A lot of focus has been put on the role of technology in the oil and gas industry recently, and how it is improving drilling, exploration, and even decommissioning in the North Sea and beyond. Something we perhaps fail to mention as frequently these days is the role of safety as a major influential factor in future design and innovation in the sector especially as health and safety is the main priority for businesses both on and offshore.
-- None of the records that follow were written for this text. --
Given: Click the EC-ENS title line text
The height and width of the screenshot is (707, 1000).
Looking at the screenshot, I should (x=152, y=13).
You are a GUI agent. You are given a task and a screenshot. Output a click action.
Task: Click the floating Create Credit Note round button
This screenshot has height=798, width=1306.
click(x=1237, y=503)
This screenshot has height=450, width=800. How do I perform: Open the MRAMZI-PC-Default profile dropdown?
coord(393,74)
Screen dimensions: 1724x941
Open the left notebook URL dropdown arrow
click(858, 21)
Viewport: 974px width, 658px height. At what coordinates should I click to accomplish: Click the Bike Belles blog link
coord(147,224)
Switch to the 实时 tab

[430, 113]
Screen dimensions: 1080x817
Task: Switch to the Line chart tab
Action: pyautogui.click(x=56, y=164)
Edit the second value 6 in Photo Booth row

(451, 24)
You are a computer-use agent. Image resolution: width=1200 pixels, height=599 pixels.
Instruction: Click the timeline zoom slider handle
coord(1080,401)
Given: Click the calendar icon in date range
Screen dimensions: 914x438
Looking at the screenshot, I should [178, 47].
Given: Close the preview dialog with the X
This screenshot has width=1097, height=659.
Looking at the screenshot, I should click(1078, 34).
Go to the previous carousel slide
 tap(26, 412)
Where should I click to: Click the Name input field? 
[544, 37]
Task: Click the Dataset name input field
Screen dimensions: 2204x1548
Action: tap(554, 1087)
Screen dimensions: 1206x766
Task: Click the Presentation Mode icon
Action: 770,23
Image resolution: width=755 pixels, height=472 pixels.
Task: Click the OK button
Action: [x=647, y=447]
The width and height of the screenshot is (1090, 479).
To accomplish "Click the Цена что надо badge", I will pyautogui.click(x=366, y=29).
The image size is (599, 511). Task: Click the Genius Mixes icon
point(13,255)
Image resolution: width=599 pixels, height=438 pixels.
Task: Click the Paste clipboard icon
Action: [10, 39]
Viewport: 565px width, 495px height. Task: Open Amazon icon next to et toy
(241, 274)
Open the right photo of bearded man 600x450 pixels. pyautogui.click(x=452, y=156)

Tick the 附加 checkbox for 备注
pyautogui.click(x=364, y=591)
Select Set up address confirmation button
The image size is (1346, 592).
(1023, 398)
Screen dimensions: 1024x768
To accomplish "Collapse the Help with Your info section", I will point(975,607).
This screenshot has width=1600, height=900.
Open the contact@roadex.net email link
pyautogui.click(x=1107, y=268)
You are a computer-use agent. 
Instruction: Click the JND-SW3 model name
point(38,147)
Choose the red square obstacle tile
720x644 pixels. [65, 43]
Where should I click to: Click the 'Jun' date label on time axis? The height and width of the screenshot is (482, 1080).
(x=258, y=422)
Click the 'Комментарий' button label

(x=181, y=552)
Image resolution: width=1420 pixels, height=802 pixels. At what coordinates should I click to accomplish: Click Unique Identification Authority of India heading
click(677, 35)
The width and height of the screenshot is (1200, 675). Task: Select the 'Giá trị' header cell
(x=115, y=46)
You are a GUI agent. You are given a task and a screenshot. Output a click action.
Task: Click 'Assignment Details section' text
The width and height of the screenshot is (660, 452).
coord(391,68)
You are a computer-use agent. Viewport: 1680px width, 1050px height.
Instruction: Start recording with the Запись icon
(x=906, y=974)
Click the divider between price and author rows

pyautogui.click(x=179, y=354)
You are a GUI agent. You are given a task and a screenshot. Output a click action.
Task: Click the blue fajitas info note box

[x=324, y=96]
Tuesday (April 28th) marks International Workers’ Memorial Day, an observance which serves to remember and take action for workers who have who have died, been injured, or made unwell by their work. The day was originally established in Canada in 1984 and is now recognised by worker’ groups across the world, including the oil and gas industry. For our sector, safety has evolved from being an issue to take into consideration, to becoming the pre-requisite for everything we do, but that doesn’t mean the industry has become complacent .
The fall in oil price is affecting businesses, with many companies taking strong measures to mitigate losses and reassess spending habits. As well as the current oil price challenge, exploration costs are higher and many hydrocarbon reserves are proving difficult to explore.
As a result, collaborations across the sector are resulting in innovative technologies and methods to get the most out of UKCS.fields, but these partnerships are doing more than producing better products and services; they are also creating important opportunities for businesses to share best safety practice.
International Workers’ Memorial Day is just one day that stands out in the calendar, albeit an important one. After all, the safety of our employees and colleagues should be on our minds every day, no matter what challenges we face or solutions we deliver as an industry.